__Study material__:
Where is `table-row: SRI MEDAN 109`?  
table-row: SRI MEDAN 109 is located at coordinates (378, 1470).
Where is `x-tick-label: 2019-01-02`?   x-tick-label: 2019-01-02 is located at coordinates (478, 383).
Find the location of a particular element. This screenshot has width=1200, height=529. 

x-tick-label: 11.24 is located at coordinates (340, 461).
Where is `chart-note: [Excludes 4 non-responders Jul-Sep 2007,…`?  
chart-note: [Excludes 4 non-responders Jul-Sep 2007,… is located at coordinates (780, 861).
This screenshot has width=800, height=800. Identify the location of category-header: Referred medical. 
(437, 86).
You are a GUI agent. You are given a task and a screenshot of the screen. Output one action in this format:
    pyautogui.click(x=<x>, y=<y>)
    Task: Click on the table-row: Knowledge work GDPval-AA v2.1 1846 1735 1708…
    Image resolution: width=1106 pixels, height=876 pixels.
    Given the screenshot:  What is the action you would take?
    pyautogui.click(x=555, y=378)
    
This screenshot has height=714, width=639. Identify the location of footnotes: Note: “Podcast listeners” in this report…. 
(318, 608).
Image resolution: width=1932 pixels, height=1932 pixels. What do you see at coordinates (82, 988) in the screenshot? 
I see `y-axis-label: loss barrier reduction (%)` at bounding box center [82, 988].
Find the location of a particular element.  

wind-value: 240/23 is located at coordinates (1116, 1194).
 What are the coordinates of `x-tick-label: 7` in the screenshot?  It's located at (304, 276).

__Task__: Change every "screenshot" in the records above to "screen capture", and leave everything else as it is.

__Written answer__:
Where is `table-row: SRI MEDAN 109`?  
table-row: SRI MEDAN 109 is located at coordinates (378, 1470).
Where is `x-tick-label: 2019-01-02`?   x-tick-label: 2019-01-02 is located at coordinates (478, 383).
Find the location of a particular element. This screen capture has width=1200, height=529. 

x-tick-label: 11.24 is located at coordinates (340, 461).
Where is `chart-note: [Excludes 4 non-responders Jul-Sep 2007,…`?  
chart-note: [Excludes 4 non-responders Jul-Sep 2007,… is located at coordinates (780, 861).
This screen capture has width=800, height=800. Identify the location of category-header: Referred medical. 
(437, 86).
You are a GUI agent. You are given a task and a screen capture of the screen. Output one action in this format:
    pyautogui.click(x=<x>, y=<y>)
    Task: Click on the table-row: Knowledge work GDPval-AA v2.1 1846 1735 1708…
    Image resolution: width=1106 pixels, height=876 pixels.
    Given the screen capture:  What is the action you would take?
    pyautogui.click(x=555, y=378)
    
This screen capture has height=714, width=639. Identify the location of footnotes: Note: “Podcast listeners” in this report…. 
(318, 608).
Image resolution: width=1932 pixels, height=1932 pixels. What do you see at coordinates (82, 988) in the screen capture? 
I see `y-axis-label: loss barrier reduction (%)` at bounding box center [82, 988].
Find the location of a particular element.  

wind-value: 240/23 is located at coordinates (1116, 1194).
 What are the coordinates of `x-tick-label: 7` in the screen capture?  It's located at (304, 276).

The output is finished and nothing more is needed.